Time-Weighted Return (TWR)
Formula
r_i = (end_equity − flows_i) / begin_equity − 1 TWR = Π(1 + r_i) − 1
Worked example
Start $10,000; +$2,000 (→ $12,000); deposit $4,000 (→ $16,000); +$1,600 (→ $17,600).
| Sub-period 1 return | $12,000 / $10,000 − 1 = +20% |
| Sub-period 2 return | $17,600 / $16,000 − 1 = +10% |
| TWR | (1.20 × 1.10) − 1 |
| Result | 32.00% |
Simple return (P&L ÷ starting balance) is distorted by deposits — a big mid-period deposit makes a fixed dollar gain look like a smaller percentage. TWR neutralises that timing so you can compare honestly.
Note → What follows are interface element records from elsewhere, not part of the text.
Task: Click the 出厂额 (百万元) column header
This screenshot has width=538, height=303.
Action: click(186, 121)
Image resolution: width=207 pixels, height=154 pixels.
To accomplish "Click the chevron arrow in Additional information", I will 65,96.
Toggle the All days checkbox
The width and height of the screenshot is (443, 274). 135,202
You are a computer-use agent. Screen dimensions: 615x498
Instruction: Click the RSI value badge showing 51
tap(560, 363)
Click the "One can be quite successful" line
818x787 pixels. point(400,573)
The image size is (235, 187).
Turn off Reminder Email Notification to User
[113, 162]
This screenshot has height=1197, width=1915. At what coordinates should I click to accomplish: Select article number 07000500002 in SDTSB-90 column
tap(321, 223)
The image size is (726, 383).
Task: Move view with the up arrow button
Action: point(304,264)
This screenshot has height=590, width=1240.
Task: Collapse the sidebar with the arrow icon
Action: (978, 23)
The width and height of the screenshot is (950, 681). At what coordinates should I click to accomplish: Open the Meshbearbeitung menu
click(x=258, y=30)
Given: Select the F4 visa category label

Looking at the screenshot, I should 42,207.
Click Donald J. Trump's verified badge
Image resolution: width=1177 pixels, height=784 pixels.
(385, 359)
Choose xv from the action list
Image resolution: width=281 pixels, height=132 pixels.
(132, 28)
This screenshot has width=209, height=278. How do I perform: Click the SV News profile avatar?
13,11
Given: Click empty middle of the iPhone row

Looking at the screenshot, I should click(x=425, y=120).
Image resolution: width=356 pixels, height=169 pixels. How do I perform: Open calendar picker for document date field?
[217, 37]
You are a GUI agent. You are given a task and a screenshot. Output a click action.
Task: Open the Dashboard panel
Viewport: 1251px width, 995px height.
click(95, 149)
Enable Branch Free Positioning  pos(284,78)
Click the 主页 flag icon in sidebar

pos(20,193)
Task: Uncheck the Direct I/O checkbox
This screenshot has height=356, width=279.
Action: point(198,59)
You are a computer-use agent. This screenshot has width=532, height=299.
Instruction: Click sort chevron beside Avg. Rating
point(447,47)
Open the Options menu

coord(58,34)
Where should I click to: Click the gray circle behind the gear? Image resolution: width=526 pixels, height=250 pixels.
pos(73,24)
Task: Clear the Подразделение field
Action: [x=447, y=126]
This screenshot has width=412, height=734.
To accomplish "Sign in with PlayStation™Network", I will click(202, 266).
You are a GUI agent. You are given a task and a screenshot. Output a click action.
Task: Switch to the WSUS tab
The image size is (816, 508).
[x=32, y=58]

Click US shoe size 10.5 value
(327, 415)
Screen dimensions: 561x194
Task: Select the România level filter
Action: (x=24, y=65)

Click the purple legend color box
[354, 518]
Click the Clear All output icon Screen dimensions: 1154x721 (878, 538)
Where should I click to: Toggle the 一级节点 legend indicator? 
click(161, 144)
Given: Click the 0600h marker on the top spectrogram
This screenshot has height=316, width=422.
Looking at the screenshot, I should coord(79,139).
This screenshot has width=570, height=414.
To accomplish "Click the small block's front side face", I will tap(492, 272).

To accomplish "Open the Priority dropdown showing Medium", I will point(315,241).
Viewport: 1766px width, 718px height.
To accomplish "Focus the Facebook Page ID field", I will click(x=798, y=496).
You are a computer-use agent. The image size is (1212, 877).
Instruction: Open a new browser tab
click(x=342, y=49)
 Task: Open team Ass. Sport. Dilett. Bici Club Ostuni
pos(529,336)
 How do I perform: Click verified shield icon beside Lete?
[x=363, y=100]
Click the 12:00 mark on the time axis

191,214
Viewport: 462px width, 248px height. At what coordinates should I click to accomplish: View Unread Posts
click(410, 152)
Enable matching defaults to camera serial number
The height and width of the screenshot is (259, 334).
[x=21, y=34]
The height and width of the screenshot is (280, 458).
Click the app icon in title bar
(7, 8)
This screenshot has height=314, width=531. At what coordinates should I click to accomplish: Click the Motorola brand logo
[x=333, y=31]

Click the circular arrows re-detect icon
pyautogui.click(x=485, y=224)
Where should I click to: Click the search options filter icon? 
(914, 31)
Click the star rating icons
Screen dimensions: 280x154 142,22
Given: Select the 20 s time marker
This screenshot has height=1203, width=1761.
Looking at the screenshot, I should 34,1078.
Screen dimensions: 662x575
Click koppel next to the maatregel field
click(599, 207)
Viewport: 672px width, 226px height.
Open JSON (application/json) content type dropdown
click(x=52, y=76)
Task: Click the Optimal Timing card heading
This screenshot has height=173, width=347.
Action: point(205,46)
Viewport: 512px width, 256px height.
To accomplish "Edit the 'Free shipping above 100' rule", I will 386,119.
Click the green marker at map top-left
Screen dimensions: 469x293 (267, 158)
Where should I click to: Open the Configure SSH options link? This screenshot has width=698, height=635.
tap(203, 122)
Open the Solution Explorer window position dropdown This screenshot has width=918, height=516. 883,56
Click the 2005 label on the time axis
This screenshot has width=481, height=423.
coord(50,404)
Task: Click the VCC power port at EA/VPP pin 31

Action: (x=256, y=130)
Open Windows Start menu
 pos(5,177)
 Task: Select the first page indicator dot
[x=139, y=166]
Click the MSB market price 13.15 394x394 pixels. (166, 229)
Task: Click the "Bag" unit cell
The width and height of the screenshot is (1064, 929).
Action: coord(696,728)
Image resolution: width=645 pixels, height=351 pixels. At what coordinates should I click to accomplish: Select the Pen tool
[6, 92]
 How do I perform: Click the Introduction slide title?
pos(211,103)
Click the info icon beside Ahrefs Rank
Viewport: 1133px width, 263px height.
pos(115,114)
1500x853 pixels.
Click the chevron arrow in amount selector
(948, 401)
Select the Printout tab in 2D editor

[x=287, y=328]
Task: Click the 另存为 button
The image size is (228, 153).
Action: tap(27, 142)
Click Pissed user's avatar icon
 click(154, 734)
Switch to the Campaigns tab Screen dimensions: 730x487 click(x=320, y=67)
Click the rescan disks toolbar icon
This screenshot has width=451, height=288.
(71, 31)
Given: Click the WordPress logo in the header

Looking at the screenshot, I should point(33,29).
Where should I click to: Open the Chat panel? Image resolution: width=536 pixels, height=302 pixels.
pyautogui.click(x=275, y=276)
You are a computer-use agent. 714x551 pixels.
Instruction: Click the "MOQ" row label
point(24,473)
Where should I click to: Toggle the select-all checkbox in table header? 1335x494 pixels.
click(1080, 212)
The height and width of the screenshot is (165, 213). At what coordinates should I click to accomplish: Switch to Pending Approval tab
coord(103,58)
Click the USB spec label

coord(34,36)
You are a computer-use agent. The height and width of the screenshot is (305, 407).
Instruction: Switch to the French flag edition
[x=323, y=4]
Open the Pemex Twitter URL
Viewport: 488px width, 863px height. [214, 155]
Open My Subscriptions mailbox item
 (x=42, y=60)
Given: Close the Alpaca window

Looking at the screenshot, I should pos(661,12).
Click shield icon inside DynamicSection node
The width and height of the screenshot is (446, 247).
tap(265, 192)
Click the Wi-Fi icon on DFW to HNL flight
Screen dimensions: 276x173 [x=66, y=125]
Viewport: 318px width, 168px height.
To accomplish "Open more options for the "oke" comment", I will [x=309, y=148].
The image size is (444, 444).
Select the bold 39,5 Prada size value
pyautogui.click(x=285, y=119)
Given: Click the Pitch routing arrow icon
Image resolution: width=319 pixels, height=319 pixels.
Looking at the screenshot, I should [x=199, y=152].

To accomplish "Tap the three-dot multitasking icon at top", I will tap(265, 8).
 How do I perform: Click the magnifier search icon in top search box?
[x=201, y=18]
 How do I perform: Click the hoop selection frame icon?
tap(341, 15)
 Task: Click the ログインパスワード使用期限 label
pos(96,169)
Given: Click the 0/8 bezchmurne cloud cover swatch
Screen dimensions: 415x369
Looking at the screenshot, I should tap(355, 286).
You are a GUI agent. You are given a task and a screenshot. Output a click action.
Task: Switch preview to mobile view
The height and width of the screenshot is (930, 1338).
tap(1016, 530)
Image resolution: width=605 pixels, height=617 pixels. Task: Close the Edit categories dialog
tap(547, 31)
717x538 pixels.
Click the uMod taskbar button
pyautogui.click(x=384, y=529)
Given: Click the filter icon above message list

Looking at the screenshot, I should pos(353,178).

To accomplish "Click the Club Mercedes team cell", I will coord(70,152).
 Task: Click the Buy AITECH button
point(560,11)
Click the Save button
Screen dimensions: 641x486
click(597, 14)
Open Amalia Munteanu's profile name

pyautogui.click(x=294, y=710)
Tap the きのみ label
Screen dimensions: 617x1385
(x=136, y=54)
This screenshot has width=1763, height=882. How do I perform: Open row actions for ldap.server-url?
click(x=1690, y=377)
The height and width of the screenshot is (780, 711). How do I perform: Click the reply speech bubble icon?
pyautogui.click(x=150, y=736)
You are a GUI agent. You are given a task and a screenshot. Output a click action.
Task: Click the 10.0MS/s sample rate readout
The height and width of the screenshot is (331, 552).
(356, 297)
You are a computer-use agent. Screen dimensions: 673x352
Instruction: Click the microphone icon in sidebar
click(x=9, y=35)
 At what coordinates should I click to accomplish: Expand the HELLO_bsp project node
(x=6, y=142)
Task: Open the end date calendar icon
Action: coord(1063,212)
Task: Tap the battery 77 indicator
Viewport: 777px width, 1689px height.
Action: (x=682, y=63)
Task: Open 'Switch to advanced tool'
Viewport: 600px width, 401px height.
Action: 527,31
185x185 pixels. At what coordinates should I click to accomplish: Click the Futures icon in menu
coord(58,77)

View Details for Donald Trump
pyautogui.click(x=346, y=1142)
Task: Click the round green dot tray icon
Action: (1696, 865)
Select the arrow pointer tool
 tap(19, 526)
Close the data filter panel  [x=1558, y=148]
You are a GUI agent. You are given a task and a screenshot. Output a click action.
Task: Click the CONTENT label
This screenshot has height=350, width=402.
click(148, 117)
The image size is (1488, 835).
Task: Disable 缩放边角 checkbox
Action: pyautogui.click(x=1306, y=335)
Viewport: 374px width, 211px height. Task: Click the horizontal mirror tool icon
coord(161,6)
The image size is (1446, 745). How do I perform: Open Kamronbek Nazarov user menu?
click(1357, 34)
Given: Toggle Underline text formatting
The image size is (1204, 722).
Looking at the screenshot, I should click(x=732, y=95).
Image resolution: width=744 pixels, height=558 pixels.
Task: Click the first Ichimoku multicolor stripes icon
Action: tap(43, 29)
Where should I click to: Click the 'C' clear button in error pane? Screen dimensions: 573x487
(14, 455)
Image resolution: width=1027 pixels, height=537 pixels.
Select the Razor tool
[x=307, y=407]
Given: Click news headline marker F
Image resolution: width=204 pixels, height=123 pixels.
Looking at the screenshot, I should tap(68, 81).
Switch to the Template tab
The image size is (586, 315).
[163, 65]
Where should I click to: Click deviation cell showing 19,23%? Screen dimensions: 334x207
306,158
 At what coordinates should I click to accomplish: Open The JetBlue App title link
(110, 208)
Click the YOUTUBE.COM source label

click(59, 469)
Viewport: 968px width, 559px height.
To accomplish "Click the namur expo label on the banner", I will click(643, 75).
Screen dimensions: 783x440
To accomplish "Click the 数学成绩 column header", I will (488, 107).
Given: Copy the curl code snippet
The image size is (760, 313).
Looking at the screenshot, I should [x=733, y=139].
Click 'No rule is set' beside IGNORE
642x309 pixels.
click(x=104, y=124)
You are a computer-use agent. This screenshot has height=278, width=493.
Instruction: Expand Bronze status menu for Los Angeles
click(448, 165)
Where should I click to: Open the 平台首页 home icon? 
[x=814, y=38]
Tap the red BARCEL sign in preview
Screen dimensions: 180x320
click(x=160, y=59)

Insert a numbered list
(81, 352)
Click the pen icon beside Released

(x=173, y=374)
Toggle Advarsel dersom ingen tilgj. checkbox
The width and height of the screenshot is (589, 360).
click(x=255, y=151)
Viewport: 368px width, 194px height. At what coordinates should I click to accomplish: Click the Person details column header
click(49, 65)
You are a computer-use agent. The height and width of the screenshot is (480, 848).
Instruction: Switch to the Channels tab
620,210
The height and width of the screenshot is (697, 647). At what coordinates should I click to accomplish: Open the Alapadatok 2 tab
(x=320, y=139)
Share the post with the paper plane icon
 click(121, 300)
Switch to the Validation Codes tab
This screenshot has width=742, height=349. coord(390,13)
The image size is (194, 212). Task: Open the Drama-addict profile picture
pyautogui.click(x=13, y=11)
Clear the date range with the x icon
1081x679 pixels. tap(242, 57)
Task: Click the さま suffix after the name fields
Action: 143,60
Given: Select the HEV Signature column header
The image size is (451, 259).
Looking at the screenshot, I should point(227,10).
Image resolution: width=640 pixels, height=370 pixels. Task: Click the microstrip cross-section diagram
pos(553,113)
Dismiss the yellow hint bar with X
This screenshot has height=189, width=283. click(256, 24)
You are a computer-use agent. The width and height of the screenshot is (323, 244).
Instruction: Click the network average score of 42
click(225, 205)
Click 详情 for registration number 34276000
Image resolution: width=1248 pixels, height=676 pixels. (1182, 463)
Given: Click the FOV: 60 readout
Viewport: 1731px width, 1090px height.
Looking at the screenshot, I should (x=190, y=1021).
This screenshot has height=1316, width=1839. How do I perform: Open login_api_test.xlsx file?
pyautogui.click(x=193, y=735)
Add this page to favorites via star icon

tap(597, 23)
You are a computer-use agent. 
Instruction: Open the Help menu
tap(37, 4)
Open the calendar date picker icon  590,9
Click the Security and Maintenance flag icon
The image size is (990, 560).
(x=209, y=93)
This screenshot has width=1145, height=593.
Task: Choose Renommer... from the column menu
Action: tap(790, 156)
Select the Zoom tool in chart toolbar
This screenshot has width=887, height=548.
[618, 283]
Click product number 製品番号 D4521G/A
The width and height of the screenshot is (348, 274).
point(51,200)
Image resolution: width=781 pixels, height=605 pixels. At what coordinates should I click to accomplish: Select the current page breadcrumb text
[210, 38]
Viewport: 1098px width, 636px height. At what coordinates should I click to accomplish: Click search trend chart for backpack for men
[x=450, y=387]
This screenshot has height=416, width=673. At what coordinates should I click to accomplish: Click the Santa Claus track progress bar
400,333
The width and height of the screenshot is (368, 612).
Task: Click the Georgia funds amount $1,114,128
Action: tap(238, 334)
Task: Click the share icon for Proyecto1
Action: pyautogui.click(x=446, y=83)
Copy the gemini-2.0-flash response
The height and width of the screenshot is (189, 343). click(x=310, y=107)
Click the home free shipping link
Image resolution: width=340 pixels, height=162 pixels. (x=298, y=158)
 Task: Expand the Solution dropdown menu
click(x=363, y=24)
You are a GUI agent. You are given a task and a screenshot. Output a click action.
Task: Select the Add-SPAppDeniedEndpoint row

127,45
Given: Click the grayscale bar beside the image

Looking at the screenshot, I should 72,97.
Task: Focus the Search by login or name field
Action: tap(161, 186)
TWR differs from simple return whenever capital is added or removed mid-series — here simple return is 36% but TWR is 32%. Neither is “wrong”; they answer different questions.
How TradeJournalOS shows it
Reported as the headline return on the equity curve, computed by chaining sub-period returns split at every deposit and withdrawal in your cash ledger.
Create a free account to see time-weighted return (twr) on your own trades.
Frequently asked questions
Why is my TWR different from my simple return? +
Because you deposited or withdrew cash during the period. TWR removes the effect of that timing; simple return (P&L ÷ starting balance) does not.
Does TWR include my deposits as profit? +
No. Deposits and withdrawals change your balance but are removed from the return calculation, so only trading performance is measured.